Type 2 diabetes mellitus (T2DM) is a major cause of declining renal function.
Temporal trends in T2DM-related chronic kidney disease (CKD-T2DM) incidence across 204 countries and territories from 1992 to 2021 were analyzed using data from the Global Burden of Disease 2021. The impact of macro-factors (demographic change, age, period, and birth cohort) on CKD-T2DM incidence trends was assessed using decomposition analyses and age-period- cohort modeling, highlighting opportunities to improve incidence and reduce regional disparities.
In 2021, global CKD-T2DM incidence cases reached 2.01 million, a 150.92% increase since 1992, with population growth and aging contributing to 80% of this rise. The age-standardized incidence rate (ASIR) ranged from 15.09 per 100,000 in low sociodemographic index (SDI) regions to 23.07 in high SDI regions. China, India, the United States, and Japan have the most incidence cases, accounted for 69% of incidence cases globally. With 175 countries showing an increasing ASIR trend. Unfavorable trend in ASIR increase were generally found in most high-middle and middle SDI countries, such as China and Mexico (net drift=0.15% and 1.17%, per year). Age-period-cohort analyses indicated a high incidence risk near age 80, with worsening risks for recent periods and birth cohorts, except in high SDI areas.
The CKD-T2DM incidence burden continues to rise globally, with significant variations between countries, posing major global health implications. CKD-T2DM is largely preventable and treatable, warranting greater attention in global health policy, particularly for older populations and in low and middle SDI regions.
2型糖尿病(T2DM)是肾功能下降的主要原因。
利用2021年全球疾病负担数据,分析了1992年至2021年期间204个国家和地区T2DM相关慢性肾脏病(CKD-T2DM)的发病时间趋势。使用分解分析和年龄-时期-队列模型评估宏观因素(人口结构变化、年龄、时期和出生队列)对CKD-T2DM发病趋势的影响,突出改善发病率和减少地区差异的机会。
2021年,全球CKD-T2DM发病病例达201万例,自1992年以来增长了150.92%,其中人口增长和老龄化占增长的80%。
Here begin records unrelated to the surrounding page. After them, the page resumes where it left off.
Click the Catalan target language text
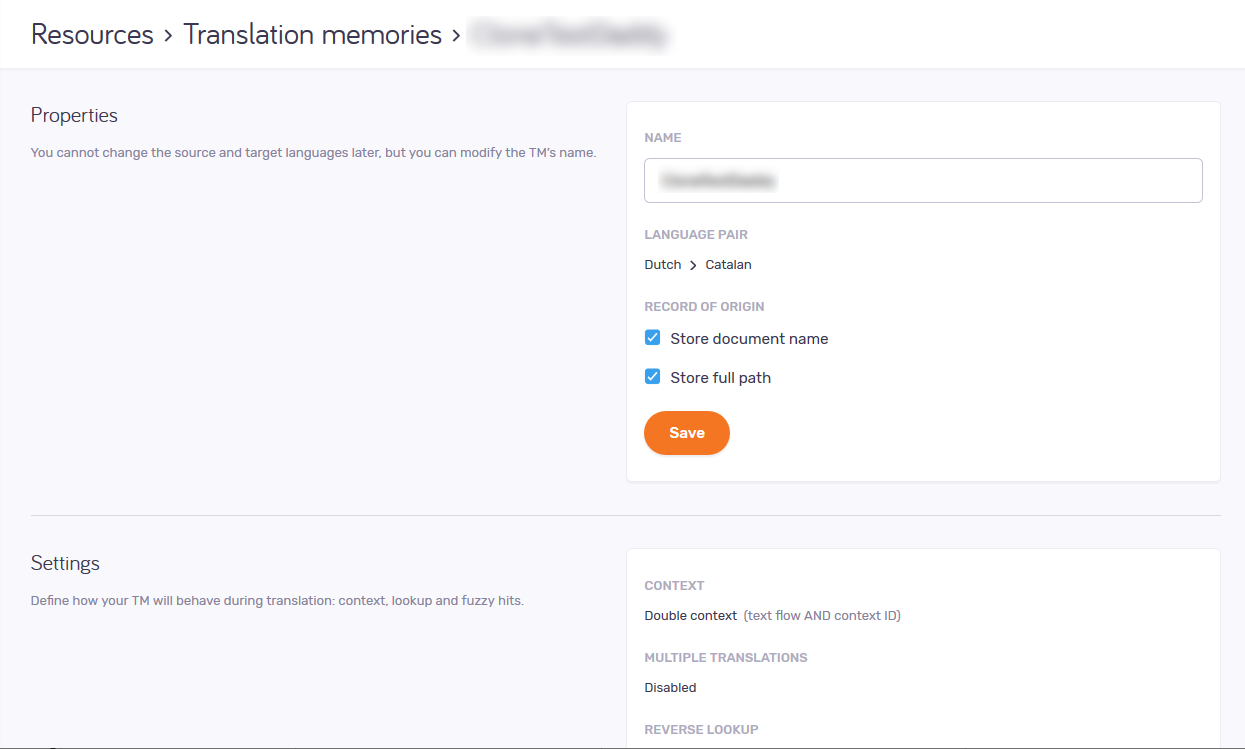 728,265
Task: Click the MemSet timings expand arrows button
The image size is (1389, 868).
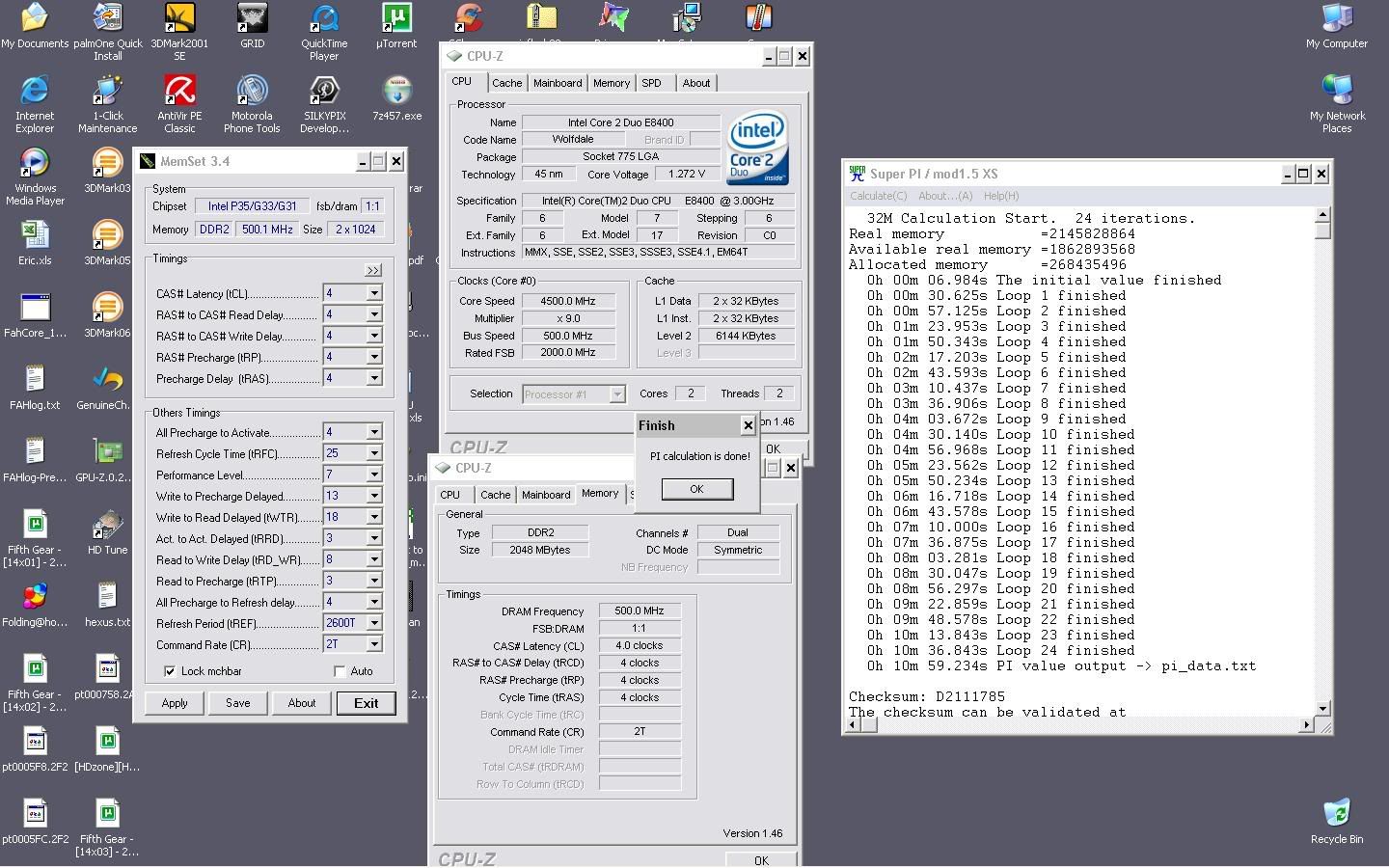Action: tap(373, 270)
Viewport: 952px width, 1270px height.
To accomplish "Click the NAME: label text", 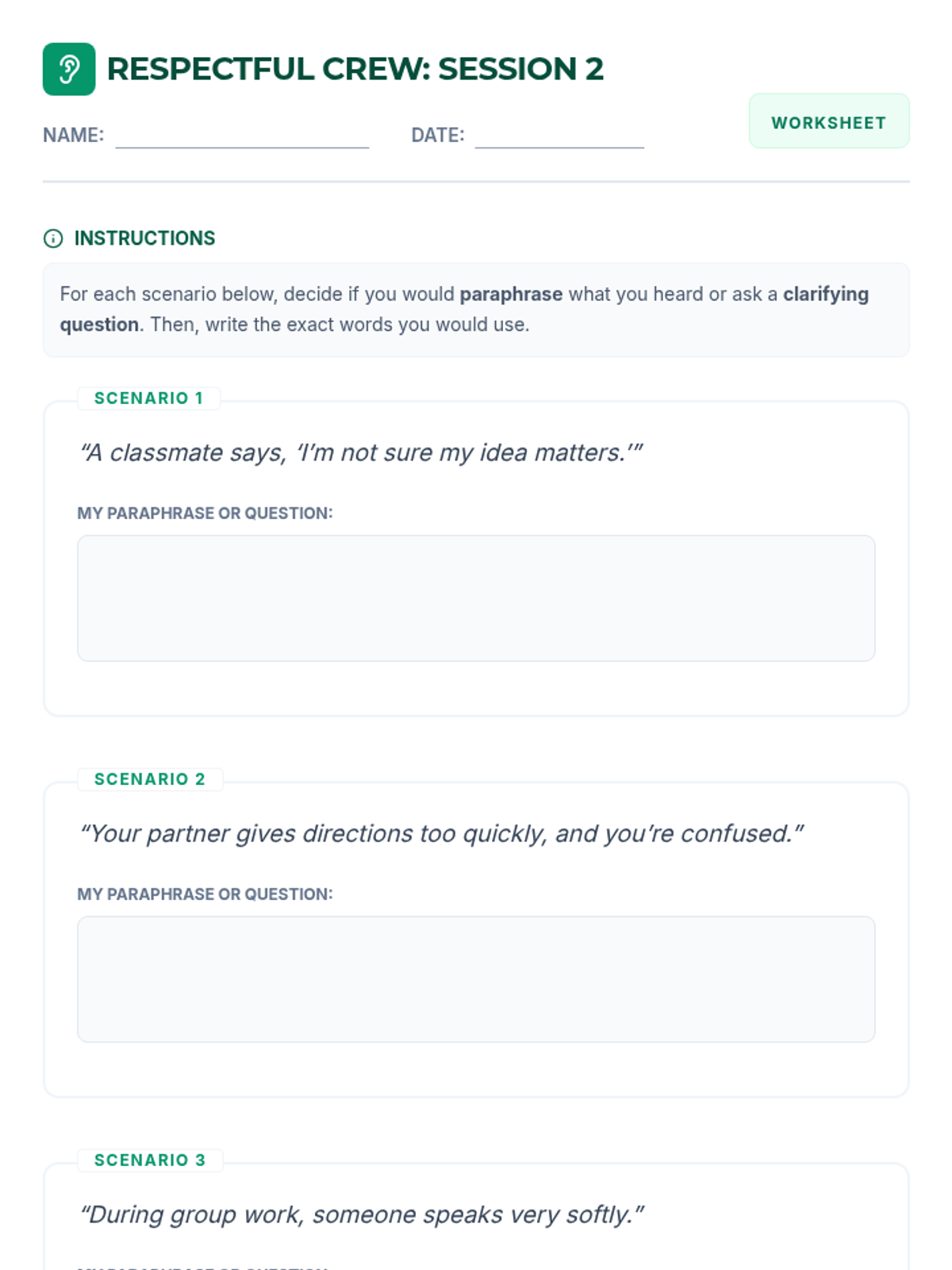I will [73, 135].

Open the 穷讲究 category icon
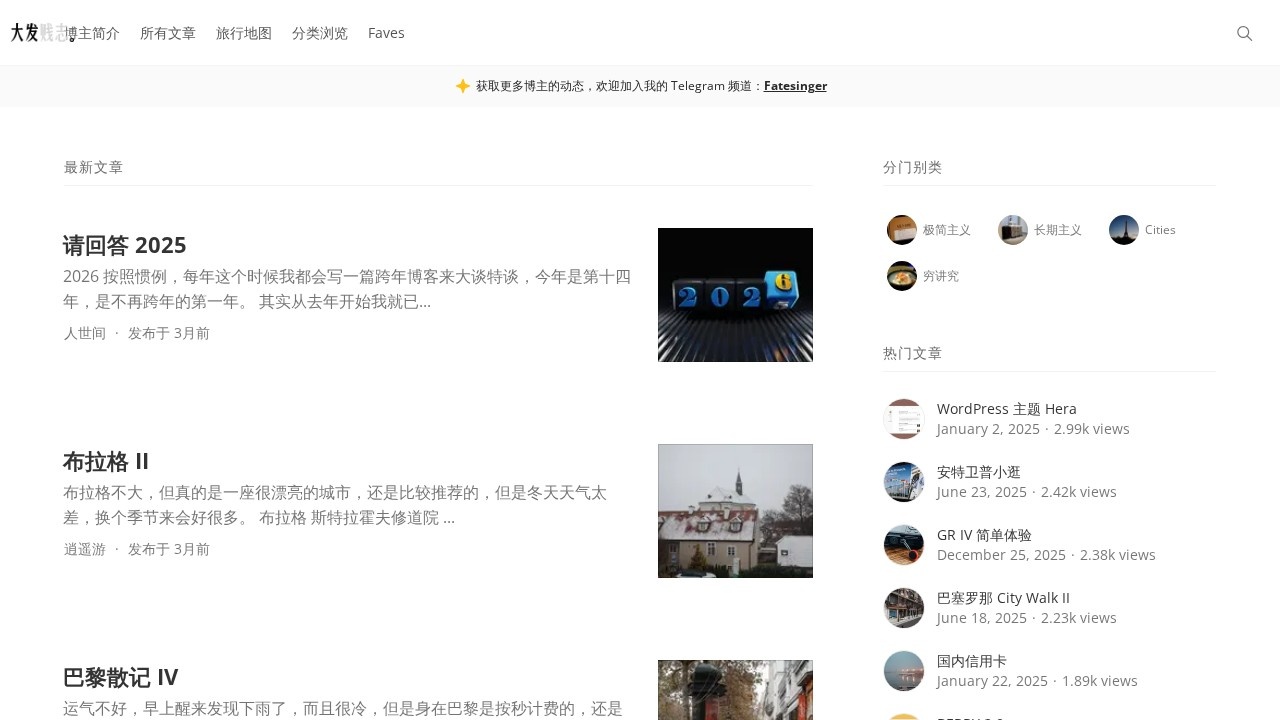901,275
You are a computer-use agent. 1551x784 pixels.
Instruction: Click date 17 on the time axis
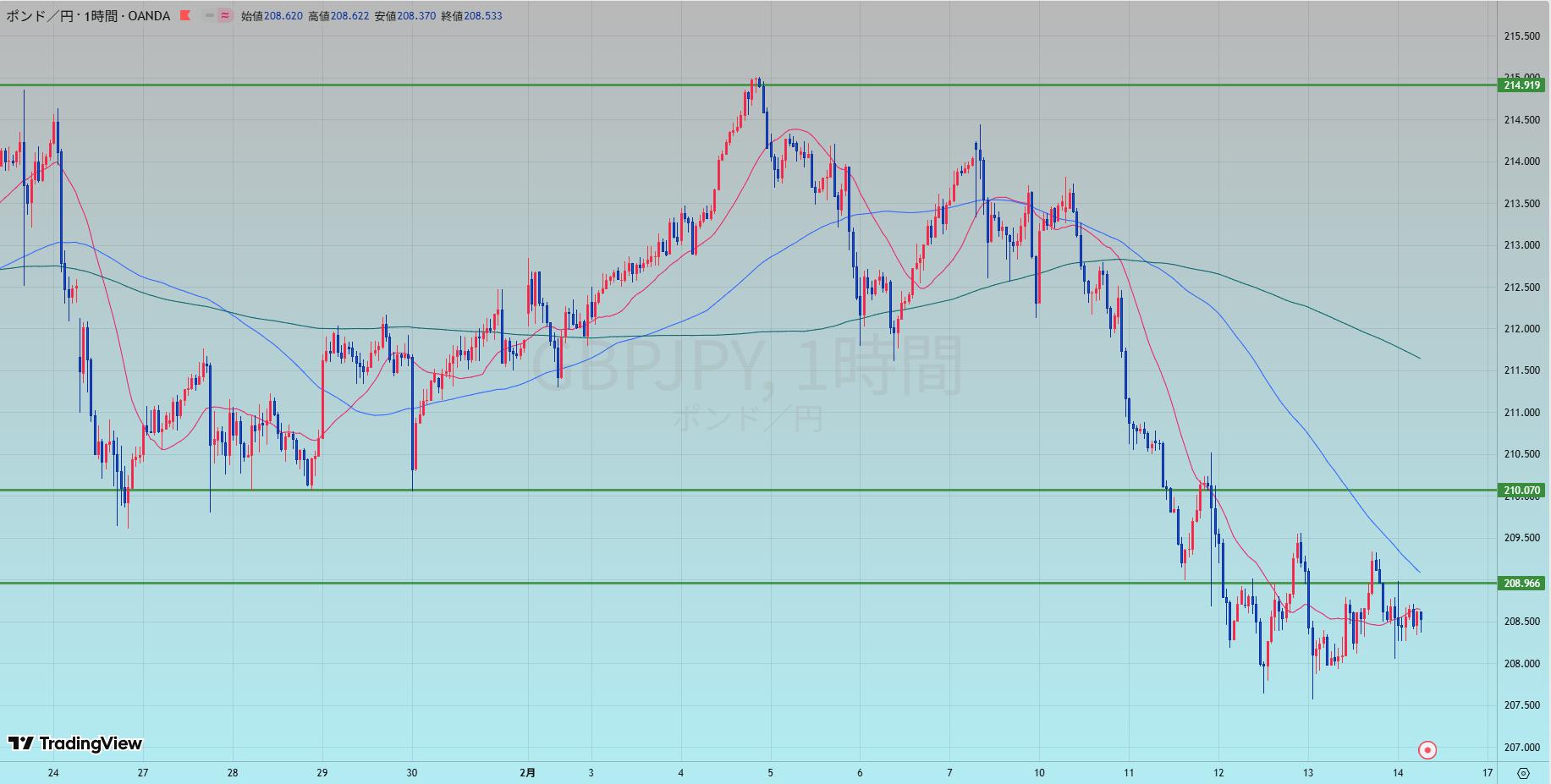1487,772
年龄标准化发病率(ASIR)范围从社会人口学指数(SDI)低的地区每10万人15.09例到SDI高的地区每10万人23.07例。中国、印度、美国和日本发病病例最多,占全球发病病例的69%。175个国家的ASIR呈上升趋势。大多数高中等和中等SDI国家,如中国和墨西哥,ASIR呈不利的上升趋势(净漂移分别为每年0.15%和1.17%)。年龄-时期-队列分析表明,80岁左右发病风险较高,除高SDI地区外,近期和出生队列的风险呈恶化趋势。
全球CKD-T2DM发病负担持续上升,国家间存在显著差异,对全球健康具有重大影响。CKD-T2DM在很大程度上是可预防和可治疗的,值得在全球卫生政策中给予更多关注,特别是针对老年人群以及低和中等SDI地区。